* [EXERCISE REQUIREMENTS]: Find each line below containing the word "will" and copy it.

-------- INFORMATION PROVIDED --------

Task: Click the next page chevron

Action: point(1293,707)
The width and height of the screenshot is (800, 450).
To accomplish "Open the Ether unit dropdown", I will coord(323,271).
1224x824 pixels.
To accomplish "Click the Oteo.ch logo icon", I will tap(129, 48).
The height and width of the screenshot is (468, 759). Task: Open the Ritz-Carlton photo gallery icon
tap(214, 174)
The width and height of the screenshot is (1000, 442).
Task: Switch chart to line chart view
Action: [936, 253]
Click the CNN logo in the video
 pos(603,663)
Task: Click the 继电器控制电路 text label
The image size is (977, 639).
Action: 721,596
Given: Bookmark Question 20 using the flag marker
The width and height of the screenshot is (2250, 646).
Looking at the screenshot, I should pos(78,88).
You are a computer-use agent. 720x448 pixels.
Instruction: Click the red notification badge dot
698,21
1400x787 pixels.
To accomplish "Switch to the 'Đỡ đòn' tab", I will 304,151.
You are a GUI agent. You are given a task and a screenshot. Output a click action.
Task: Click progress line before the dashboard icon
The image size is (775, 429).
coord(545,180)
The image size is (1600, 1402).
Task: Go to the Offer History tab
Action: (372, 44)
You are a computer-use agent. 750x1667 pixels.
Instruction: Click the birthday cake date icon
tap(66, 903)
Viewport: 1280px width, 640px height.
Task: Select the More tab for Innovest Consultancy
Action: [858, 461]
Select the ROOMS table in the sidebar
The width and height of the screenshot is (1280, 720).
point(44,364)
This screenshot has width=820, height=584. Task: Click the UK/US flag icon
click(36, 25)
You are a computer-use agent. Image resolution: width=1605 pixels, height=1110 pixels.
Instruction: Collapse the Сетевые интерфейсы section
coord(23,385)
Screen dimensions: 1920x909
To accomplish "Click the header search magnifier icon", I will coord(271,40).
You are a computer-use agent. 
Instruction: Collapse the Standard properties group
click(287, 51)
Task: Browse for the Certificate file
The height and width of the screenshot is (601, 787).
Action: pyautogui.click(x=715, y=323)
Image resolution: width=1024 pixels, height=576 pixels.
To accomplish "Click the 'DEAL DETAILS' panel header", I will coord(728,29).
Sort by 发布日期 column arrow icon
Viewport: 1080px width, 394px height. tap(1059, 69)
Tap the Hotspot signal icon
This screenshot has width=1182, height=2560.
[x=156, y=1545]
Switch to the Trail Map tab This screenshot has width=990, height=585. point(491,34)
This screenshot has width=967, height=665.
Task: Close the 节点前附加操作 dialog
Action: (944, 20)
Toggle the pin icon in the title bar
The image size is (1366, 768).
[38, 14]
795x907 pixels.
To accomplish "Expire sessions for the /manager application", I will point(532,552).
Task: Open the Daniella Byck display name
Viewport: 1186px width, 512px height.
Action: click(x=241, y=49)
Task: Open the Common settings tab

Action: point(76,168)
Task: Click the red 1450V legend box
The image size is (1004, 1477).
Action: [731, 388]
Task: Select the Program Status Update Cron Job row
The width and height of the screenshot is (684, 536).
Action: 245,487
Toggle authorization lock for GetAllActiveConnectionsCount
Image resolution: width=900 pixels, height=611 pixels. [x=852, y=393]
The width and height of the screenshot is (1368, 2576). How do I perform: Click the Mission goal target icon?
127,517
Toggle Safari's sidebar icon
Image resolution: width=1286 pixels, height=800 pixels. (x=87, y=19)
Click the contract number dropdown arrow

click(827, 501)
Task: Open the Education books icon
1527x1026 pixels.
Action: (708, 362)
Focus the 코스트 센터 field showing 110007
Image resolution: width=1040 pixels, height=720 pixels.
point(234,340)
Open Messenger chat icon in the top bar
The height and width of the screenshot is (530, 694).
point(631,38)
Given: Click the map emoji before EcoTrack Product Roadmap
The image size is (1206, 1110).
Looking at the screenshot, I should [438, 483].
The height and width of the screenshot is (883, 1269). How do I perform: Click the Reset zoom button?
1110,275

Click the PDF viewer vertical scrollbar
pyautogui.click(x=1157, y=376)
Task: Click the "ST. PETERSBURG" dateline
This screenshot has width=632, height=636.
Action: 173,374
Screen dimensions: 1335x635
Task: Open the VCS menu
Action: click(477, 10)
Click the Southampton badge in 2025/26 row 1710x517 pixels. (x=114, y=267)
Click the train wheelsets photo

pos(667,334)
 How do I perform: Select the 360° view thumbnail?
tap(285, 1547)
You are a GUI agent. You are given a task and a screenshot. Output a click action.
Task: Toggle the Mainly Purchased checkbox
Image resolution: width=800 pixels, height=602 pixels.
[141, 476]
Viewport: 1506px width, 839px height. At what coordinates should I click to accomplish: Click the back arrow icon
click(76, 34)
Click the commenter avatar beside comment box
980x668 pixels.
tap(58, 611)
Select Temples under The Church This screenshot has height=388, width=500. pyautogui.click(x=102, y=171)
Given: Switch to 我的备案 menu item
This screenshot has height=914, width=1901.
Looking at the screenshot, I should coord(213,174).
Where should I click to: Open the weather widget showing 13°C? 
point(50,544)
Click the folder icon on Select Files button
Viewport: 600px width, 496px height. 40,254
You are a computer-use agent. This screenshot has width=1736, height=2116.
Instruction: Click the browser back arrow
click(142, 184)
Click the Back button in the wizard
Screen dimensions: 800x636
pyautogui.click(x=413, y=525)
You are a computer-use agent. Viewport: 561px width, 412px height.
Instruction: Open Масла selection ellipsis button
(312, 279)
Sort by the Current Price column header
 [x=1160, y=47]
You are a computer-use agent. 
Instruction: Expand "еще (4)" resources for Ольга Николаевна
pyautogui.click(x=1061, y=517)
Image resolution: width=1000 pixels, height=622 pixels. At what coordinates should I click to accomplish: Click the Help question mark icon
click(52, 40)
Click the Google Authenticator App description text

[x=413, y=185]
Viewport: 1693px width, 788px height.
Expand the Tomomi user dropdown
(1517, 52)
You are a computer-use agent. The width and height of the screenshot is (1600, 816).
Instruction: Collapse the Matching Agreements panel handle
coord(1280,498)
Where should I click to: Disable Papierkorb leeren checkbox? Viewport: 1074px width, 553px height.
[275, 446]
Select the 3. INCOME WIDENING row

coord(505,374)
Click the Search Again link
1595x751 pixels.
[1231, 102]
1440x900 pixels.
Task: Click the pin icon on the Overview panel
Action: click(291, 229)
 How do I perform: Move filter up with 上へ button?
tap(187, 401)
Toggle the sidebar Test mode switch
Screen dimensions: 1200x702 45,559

--------

* [EXPECTED ANSWER]:
To accomplish "Open the Ether unit dropdown", I will coord(323,271).
To accomplish "Click the Oteo.ch logo icon", I will tap(129, 48).
To accomplish "Switch to the 'Đỡ đòn' tab", I will 304,151.
To accomplish "Click the header search magnifier icon", I will coord(271,40).
To accomplish "Click the 'DEAL DETAILS' panel header", I will coord(728,29).
To accomplish "Expire sessions for the /manager application", I will point(532,552).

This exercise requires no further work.